Как-то, несколько лет назад, когда случились у меня серьезные проблемы с сердцем, была я на приеме у кардиолога. А точнее, у аритмолога - есть такой врач, который занимается именно аритмиями. И так как было мне, если честно, совсем хреново, осторожненько спросила у торопящейся, замотанной бесконечным потоком непростых пациентов (а простых в центре кардиохирургии не бывает) докторши:
- Скажите, доктор, я в таком состоянии...эээ... долго не протяну?
Врач, полная женщина средних лет, оторвалась от писанины и неожиданно по-свойски сказала:
- Не... завещание писать еще рано. А ты чего это вдруг так всполошилась?

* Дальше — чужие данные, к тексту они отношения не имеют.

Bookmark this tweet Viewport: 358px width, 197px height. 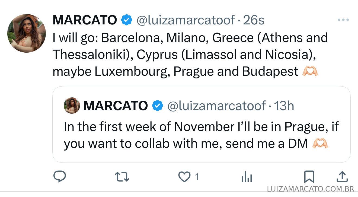click(x=309, y=177)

Я растерялась и просительно, будто на приеме у Бога, пролепетала:
- Ребенок у меня... Маленький... И нездоровый...
- А во сколько ж ты его родила? - опять по-свойски удивилась докторша.
- В 36, - ответила я после неловкой паузы, во время которой высчитывала, во сколько же «родила» Мишку и ругала себя, что никак не могу этого запомнить.
-Подожди, а ...как? - теперь растерялась врач, - Ты же в это время уже болела? Как? С таким-то сердцем?!
Стало ясно, что правду о Мишке от аритмолога не скрыть, и я вынужденно ответила:
- Миша - усыновленный ребенок. Его родила другая женщина.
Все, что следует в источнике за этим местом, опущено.